The post-communist privatization period amplified the economic gap between rural communities from the urban realm. Lack of capital means no chance of evolution because there is a consumerist political structure applied to a capital-poor community. Through the analysis of personal experiences, it appears that equal opportunity to education is not in regard to school, but a society-based development system that allows communities to redefine themselves. 

My research lead to investigating the potential levelling-up of targeted communities. The process of improving the living standards is currently established on financial prospects and targets economic evolution based on widely-applicable standards, making it impossible for money-poor communities.

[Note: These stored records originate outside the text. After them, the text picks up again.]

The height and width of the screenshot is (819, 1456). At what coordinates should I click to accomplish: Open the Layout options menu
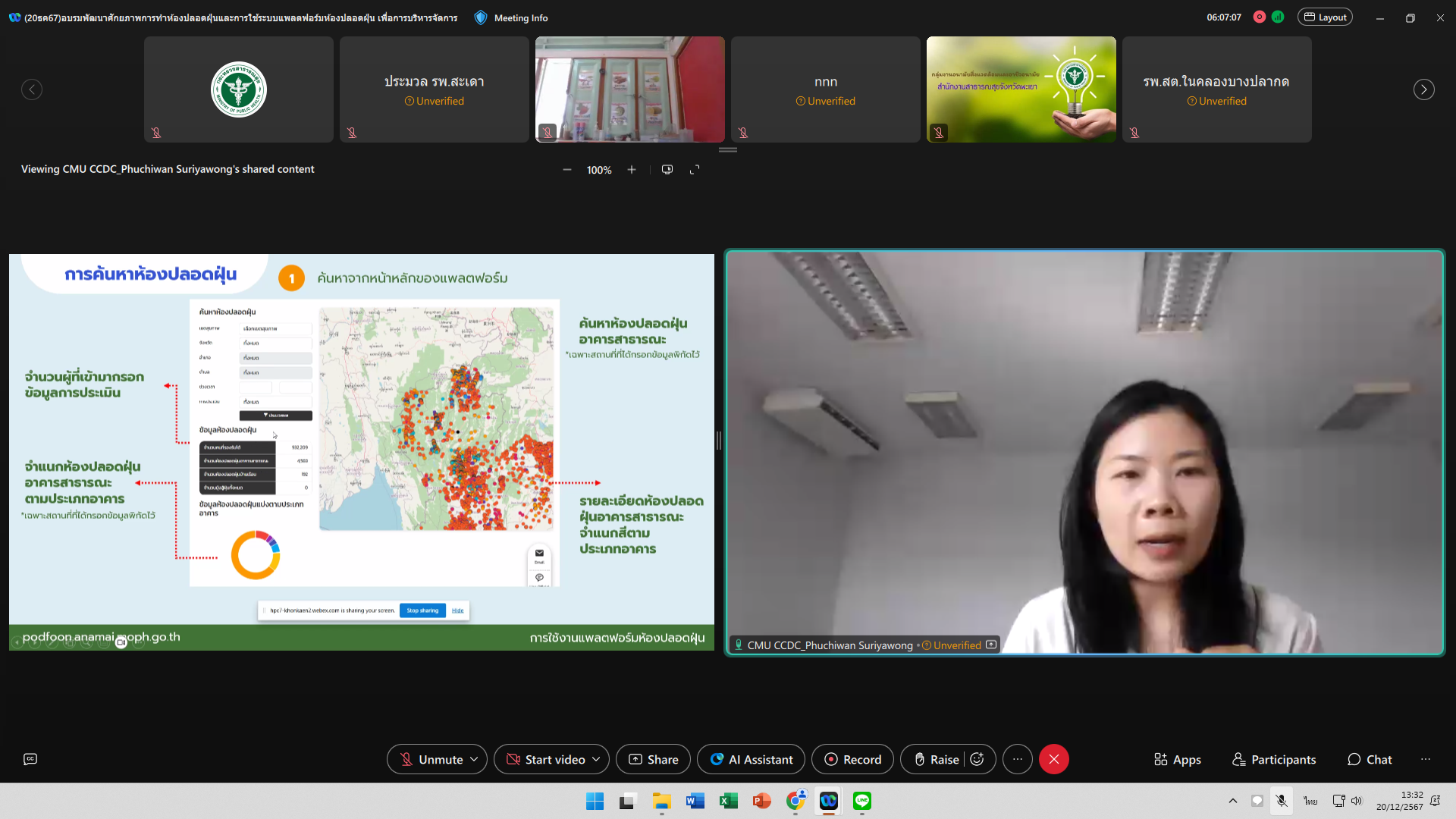[1325, 17]
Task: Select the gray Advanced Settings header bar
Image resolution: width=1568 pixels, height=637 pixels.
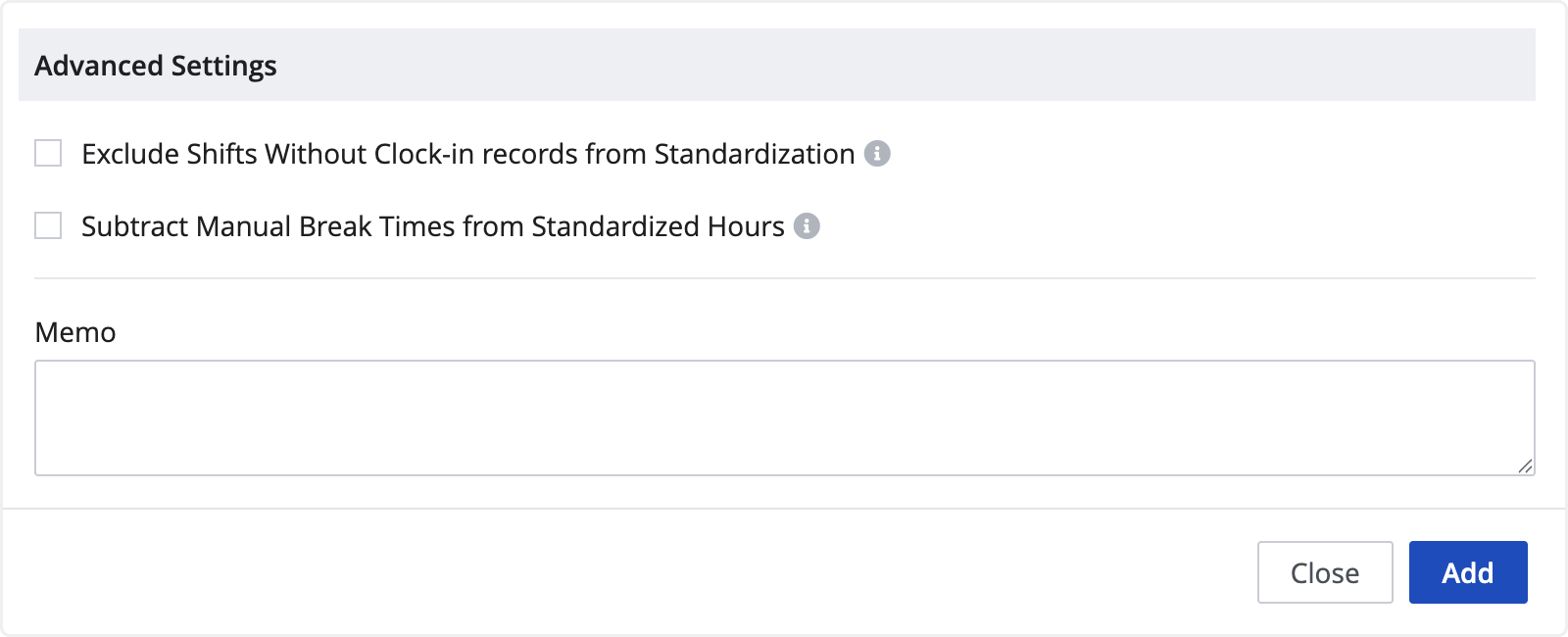Action: [x=882, y=66]
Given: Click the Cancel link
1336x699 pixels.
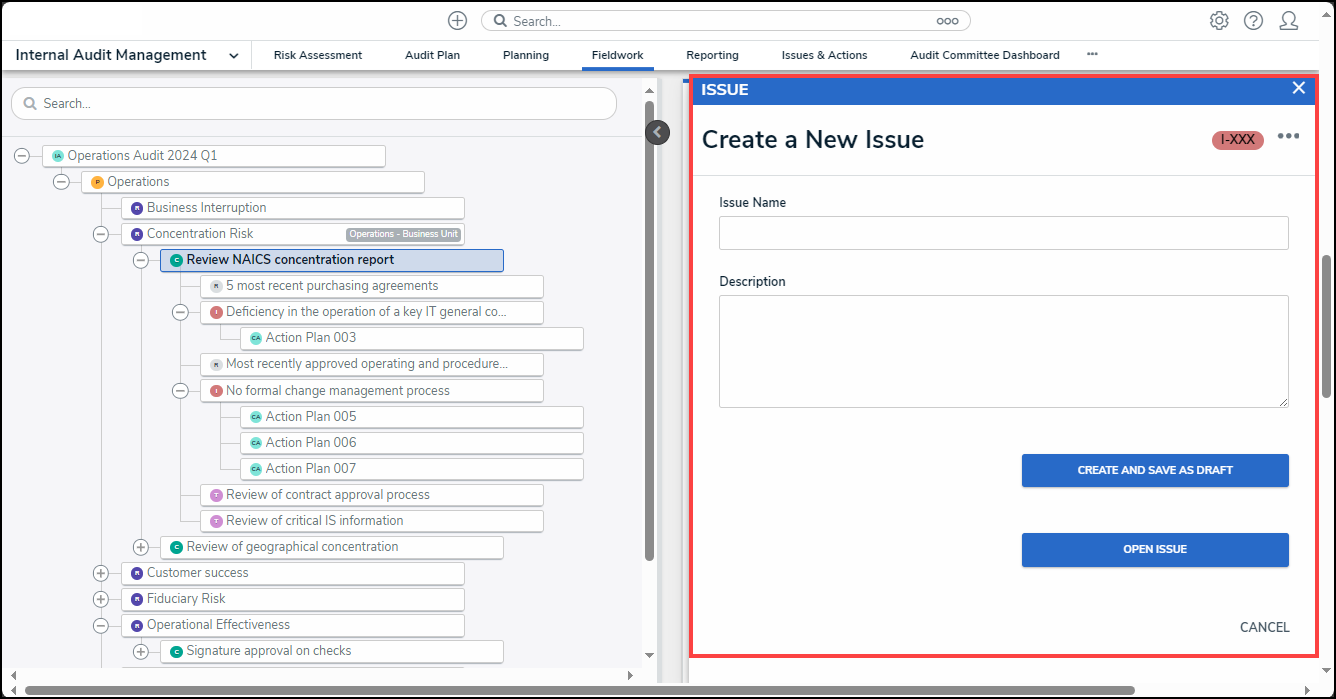Looking at the screenshot, I should [1264, 627].
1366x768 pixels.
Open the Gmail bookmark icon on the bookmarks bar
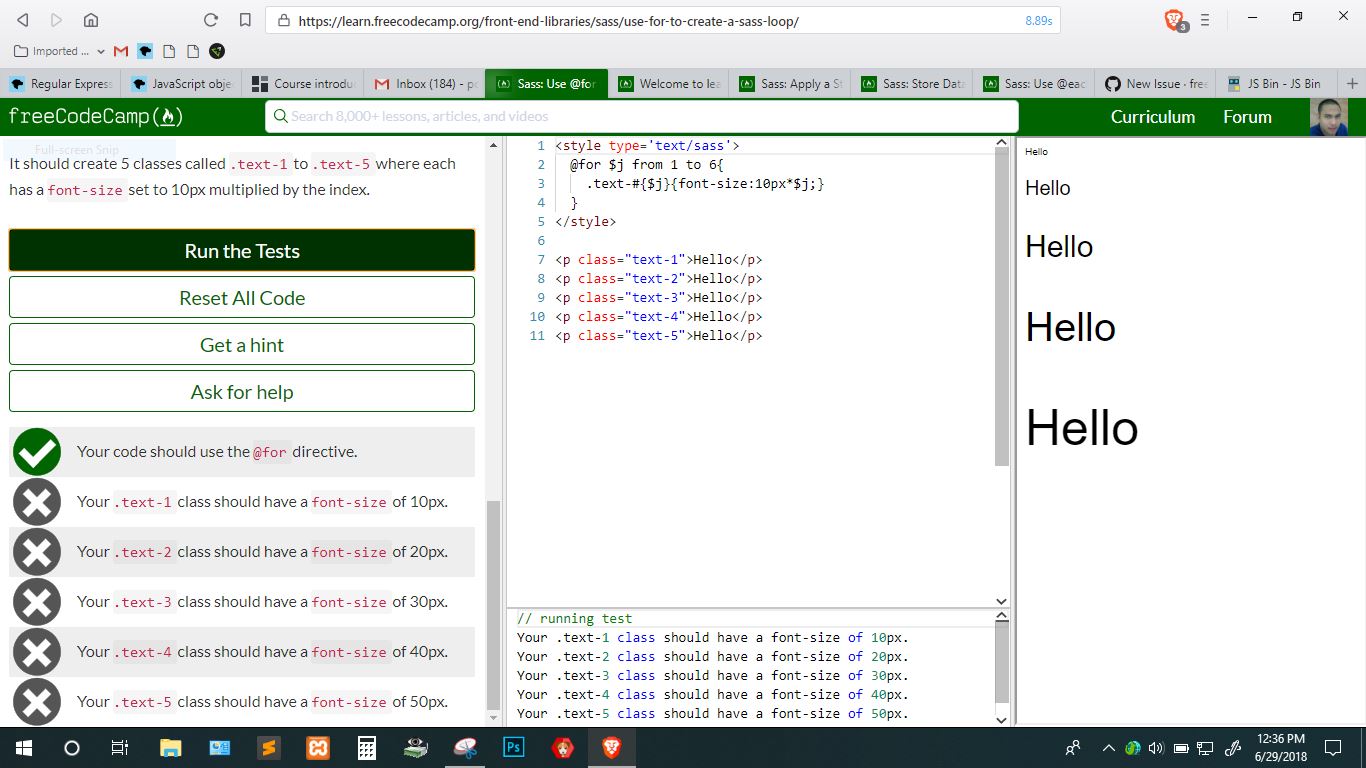120,50
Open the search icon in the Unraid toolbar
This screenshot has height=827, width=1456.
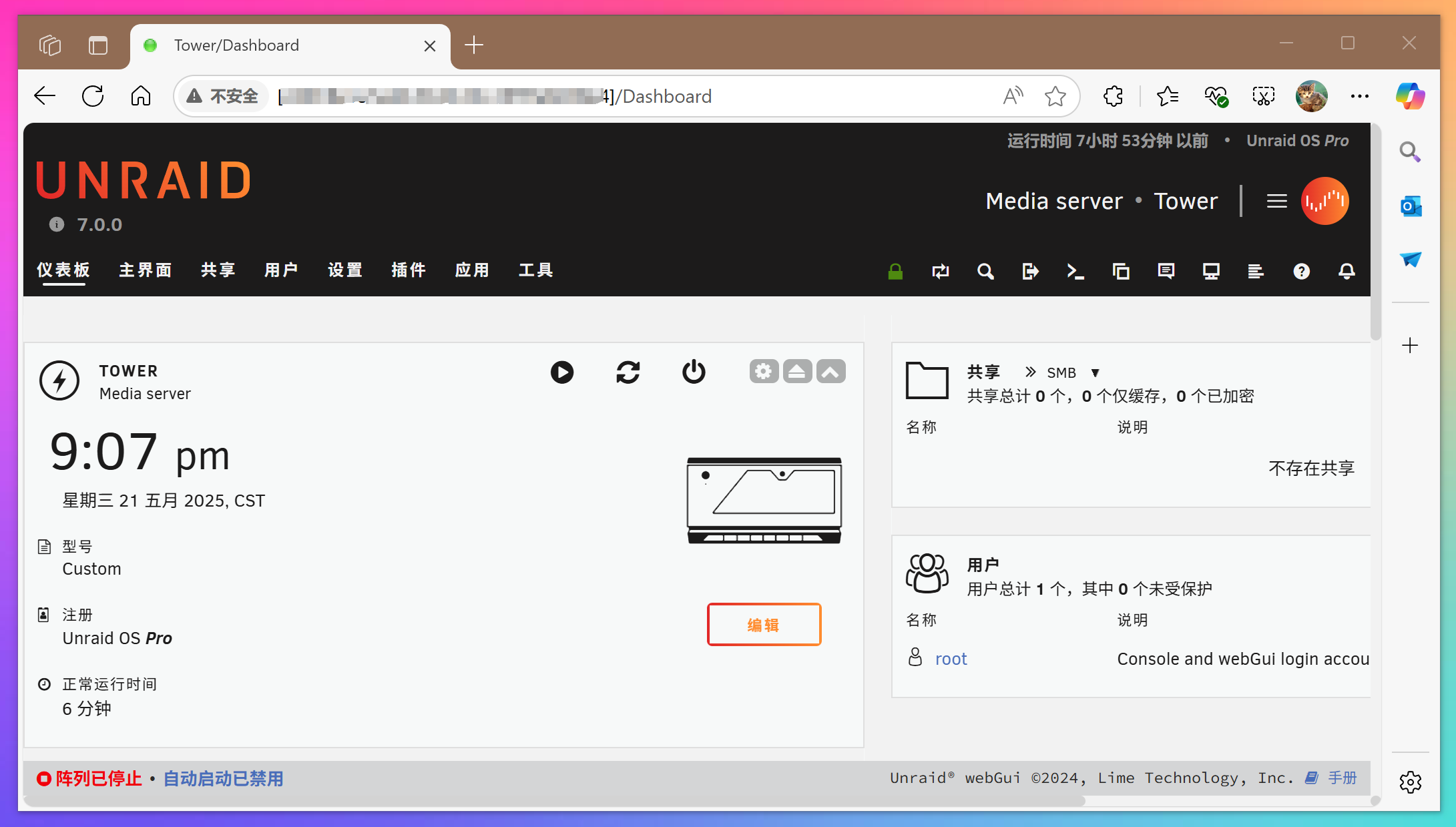tap(985, 271)
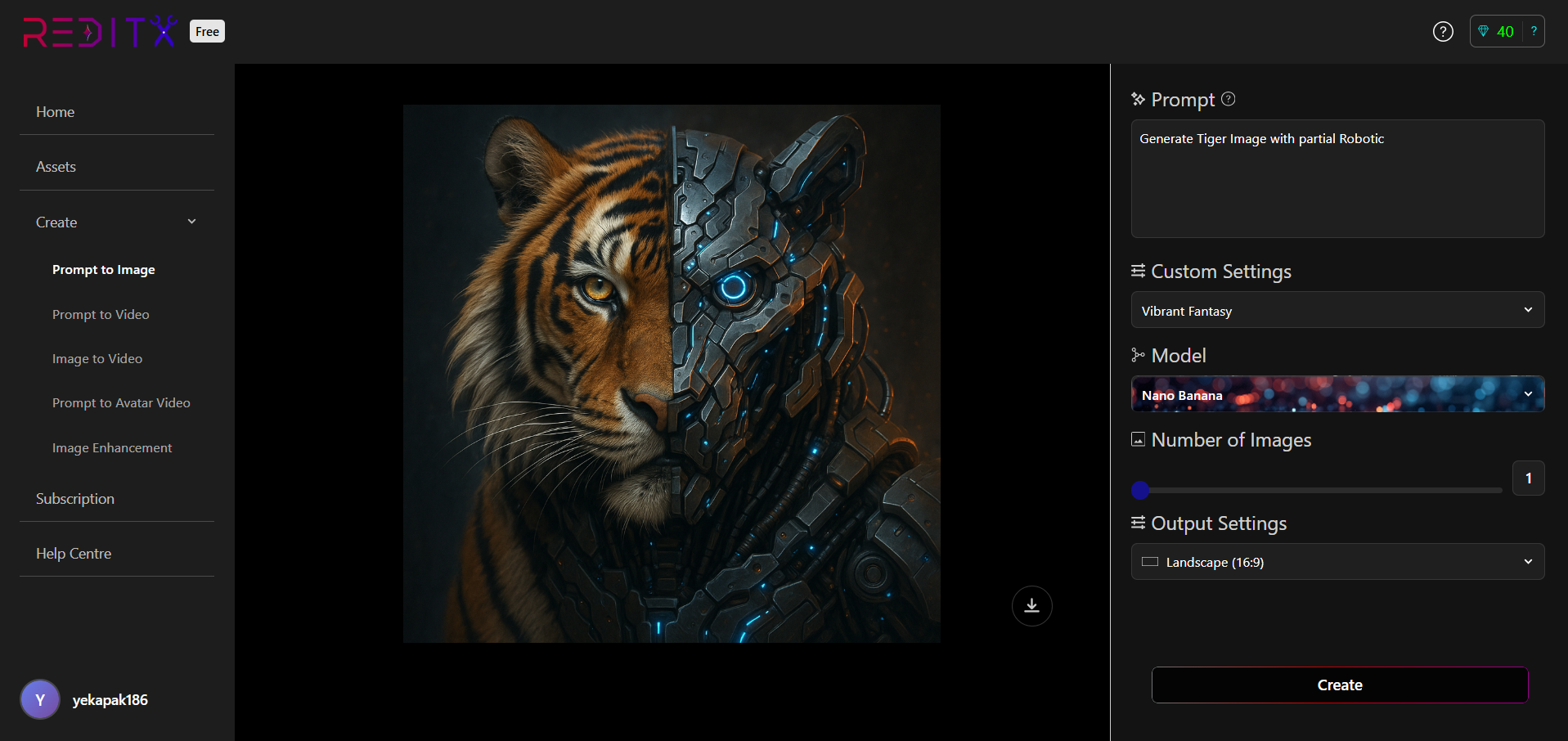
Task: Open the help question mark icon
Action: click(x=1443, y=32)

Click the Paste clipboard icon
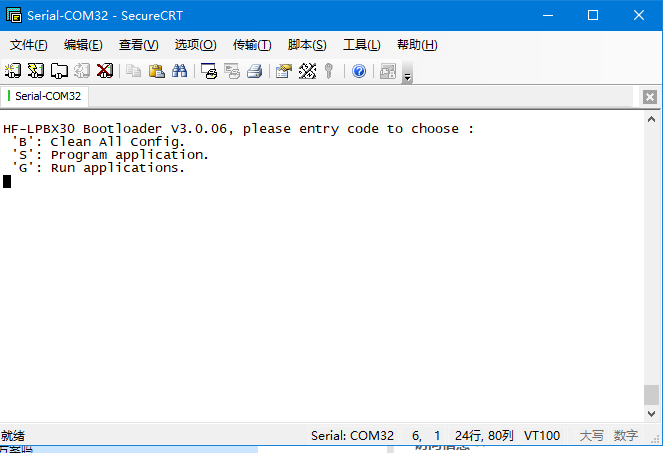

In a digital world, we still invest colossal capital in unsustainable infrastructure when inclusive planning should refer to technical solutions for an analog world. Roads, cars, labor, working systems, and professionals, are all elements that lack in the rural regions. In a post-capital world, the development of discriminated, yet able societies should not be based on capital investment, but rather on developing a sustainable network that allows these societies to communicate share, and exchange their unrecognized value.

The social framework highlighted the importance of self-sufficiency, self-reliance, and economic independence.A series of different prototype concepts that grew based on 'open-source data manifested themselves physically as the 'mechanism'. A device that imbeds a new form of the internet as we know it, will bring knowledge in a brand new form unmonetizable and accessible. 

 The thesis is based on the idea that in the future, 'the cloud' becomes a human right. However, if isolated communities begin to implement these concepts as a new way of learning, manufacturing such systems would rise a lot of challenges.

Now, more than ever, we find ourselves between the real and the virtual, and this is how I started to shape my architectural approach.